The Chairman of the Commission for Agricultural Costs and Prices, Dr Ashok Gulati, has recently called for involving private players in official crop procurement operations. He has a point. Everybody knows how ineffective and skewed the current minimum support price (MSP) mechanism is, being essentially confined to wheat and paddy. Even within that, more than half the rice for the Central pool is procured from Punjab and Andhra Pradesh, which account for hardly a quarter of the country's total output. The imbalance is even more in wheat, where roughly 70 per cent of government purchases are from Punjab and Haryana. In all other crops and regions, there are no agencies to enforce MSPs that exist largely in name. Farmers are, hence, often at the mercy of traders during harvest time, with no means to stagger sales of their crop. Restricting the MSP's effective scope to fine cereals also disincentivises cultivation of less water-intensive oilseeds, pulses, cotton or maize, the production of which are, moreover, not keeping pace with rising incomes and diversification of food baskets. Indeed, there is nothing more perverse than Punjab farmers mining already depleted groundwater reserves to grow paddy. But, then, they are only responding rationally to a system that has no Food Corporation of India (FCI) to pay MSP for arhar or sunflower.

That raises a question: Do we really believe only an FCI or a National Agricultural Cooperative Marketing Federation of India (Nafed) can deliver MSP to farmers? Why can't the Centre also assign the task to private players which are already buying and selling farm produce for meeting their branded product requirements or for proprietary trading purposes? There is no reason for not roping them into the business of buying on Government account, as Dr Gulati has argued in an interview to this newspaper. As Deng Xiaoping said, the colour of the cat matters little so long as it catches the mice. And in the case of MSP, one can expect private corporates — having greater procedural flexibility and no legacy of excess manpower — to do at least a more cost-effective job.

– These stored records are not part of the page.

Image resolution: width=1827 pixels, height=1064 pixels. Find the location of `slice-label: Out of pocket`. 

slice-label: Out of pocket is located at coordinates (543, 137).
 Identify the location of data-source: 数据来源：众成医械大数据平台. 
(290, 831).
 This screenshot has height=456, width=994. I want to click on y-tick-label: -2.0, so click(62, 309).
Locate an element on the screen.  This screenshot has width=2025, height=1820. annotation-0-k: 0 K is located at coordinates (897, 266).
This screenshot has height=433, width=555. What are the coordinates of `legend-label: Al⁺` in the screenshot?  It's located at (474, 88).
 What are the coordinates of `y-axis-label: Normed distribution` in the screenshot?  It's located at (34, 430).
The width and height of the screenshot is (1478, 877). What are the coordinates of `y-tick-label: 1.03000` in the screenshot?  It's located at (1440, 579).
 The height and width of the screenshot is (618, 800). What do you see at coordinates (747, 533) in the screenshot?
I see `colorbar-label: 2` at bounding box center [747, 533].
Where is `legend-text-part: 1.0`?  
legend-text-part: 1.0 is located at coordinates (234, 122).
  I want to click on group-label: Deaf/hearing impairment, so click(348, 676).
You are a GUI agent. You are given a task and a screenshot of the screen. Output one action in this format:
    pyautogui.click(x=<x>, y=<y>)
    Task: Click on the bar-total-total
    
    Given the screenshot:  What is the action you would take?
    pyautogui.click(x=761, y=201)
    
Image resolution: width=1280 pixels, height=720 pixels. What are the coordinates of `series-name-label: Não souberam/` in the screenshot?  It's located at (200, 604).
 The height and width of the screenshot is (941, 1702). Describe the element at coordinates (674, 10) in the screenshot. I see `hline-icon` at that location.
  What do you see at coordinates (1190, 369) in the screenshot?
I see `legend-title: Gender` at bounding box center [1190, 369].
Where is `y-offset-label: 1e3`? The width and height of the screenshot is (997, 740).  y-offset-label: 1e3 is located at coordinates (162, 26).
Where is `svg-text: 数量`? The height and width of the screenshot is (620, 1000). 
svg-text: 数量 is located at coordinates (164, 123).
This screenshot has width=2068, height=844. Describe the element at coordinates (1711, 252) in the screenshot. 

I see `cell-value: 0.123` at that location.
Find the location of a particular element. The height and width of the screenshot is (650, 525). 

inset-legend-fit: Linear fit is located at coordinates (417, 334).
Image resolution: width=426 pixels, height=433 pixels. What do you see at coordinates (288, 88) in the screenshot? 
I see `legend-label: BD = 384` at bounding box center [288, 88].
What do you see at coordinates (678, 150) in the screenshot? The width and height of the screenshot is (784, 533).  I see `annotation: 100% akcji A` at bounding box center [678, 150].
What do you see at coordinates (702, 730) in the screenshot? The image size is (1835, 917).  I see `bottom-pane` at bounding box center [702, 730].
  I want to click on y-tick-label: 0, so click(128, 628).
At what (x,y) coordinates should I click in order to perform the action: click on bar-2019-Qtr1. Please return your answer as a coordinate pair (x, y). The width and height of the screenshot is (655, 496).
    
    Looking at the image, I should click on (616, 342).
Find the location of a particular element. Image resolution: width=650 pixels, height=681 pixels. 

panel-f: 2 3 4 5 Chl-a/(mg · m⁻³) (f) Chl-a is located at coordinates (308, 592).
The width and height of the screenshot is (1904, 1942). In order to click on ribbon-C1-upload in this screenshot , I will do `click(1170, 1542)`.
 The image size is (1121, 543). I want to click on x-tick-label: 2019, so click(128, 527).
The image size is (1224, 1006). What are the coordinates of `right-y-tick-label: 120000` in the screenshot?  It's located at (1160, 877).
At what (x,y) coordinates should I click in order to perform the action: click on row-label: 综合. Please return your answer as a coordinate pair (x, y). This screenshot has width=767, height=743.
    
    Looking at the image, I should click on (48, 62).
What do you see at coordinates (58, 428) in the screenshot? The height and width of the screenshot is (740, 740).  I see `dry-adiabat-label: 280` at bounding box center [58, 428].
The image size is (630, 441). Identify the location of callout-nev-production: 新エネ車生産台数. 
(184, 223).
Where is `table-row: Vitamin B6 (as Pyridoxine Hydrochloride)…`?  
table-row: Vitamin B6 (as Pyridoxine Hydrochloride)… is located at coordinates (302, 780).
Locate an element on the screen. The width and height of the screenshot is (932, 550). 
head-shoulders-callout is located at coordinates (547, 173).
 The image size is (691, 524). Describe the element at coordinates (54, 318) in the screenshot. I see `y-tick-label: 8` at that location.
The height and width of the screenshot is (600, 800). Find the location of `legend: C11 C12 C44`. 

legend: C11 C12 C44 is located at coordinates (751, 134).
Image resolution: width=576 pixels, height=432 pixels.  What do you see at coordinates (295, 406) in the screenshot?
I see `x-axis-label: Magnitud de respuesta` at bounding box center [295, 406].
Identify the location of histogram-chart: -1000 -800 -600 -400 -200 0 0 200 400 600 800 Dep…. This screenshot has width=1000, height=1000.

Allowing the private sector to procure crops on behalf of the Government presents a potentially large revenue opportunity for agri-business corporates. Ideally, it should help throw up new players in this space similar to the fresh lot of contractors spawned by the National Highways Development Project or the Delhi Metro. But what a viable public private partnership model in official MSP operations can do, above all, is to stimulate the creation of much-needed backend agricultural marketing infrastructure. This is more pertinent to crops and regions where MSPs are just a mirage. Dr Gulati's idea is certainly worth debating — and implementing.